Nestes 30 anos, o Brasil oscilou. Houve períodos de diminuição e de aumento de violência no campo. Porém, o ano de 2017 foi recordista em ocorrências de conflitos no Brasil desde [a época de] Chico Mendes, segundo o dado mais confiável que temos, que é da Comissão Pastoral da Terra (CPT), uma ONG ligada à Conferência Nacional dos Bispos do Brasil (CNBB). Para saber o porquê do aumento da violência no campo, tenho como pistas a crise política e o avanço das forças do agronegócio no governo federal.
E a maior parte desses crimes se deu na Amazônia, onde se trava uma luta entre dois modelos de desenvolvimento. O primeiro, chamo de modelo de desenvolvimento predatório. Ele possui cinco atividades básicas: madeira, pecuária, mineração, monocultura e energia hidráulica. E criou consequências desastrosas. Quase 20% da Amazônia foi destruída nesses últimos 40 anos, sem que isso significasse melhoria de vida aos amazônidas.

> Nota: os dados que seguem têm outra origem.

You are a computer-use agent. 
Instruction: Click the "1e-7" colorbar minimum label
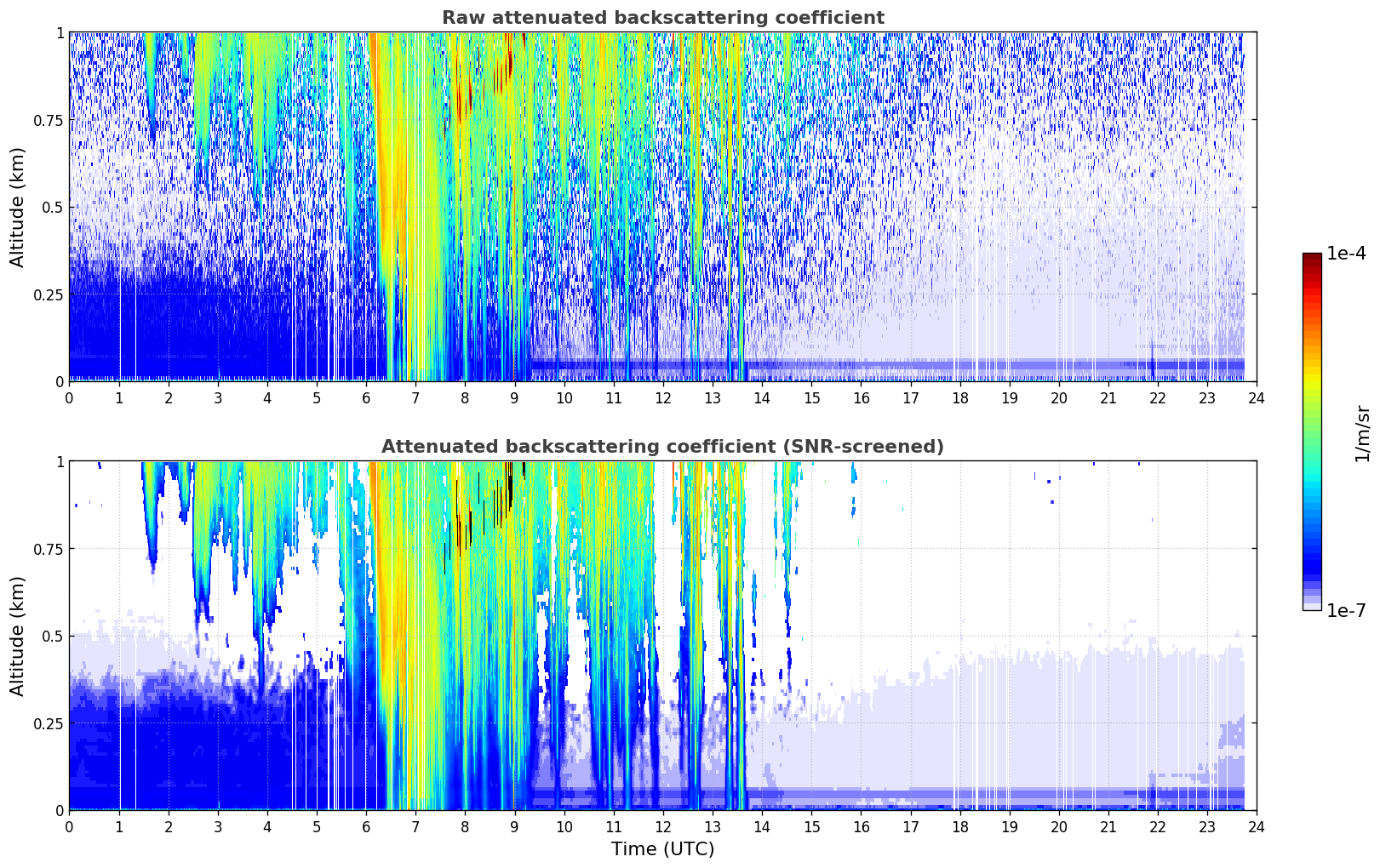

Em oposição a esse modelo está o socioambiental. Ele parte de um princípio básico: articulação entre a biodiversidade e a sociodiversidade. Dito de outro modo, ele concilia desenvolvimento com preservação ambiental. É concebido e voltado para os povos da floresta que possuem centenas de anos em conhecimento na forma de lidar com os recursos florestais sem o impacto suicida. Suas principais atividades são o extrativismo e a agricultura. São produtos cada vez mais fortes no mercado de alimento, fármaco e cosmético, como frutas e óleos vegetais. Isso sem falar no que ainda não foi estudado. Apenas 5% do potencial farmacológico da flora amazônica é do conhecimento dos cientistas. O Instituto Nacional de Pesquisas da Amazôn ia (INPA) estima que 788 espécies de sementes da região têm interesse econômico, mas apenas metade delas foi estudada. É também o modelo dos povos que consideram que desenvolvimento é possuir exatamente o que já possuem: água limpa e floresta protegida. Chico Mendes e Irmã Dorothy são vítimas da tentativa de se impor o modelo predatório de desenvolvimento na Amazônia.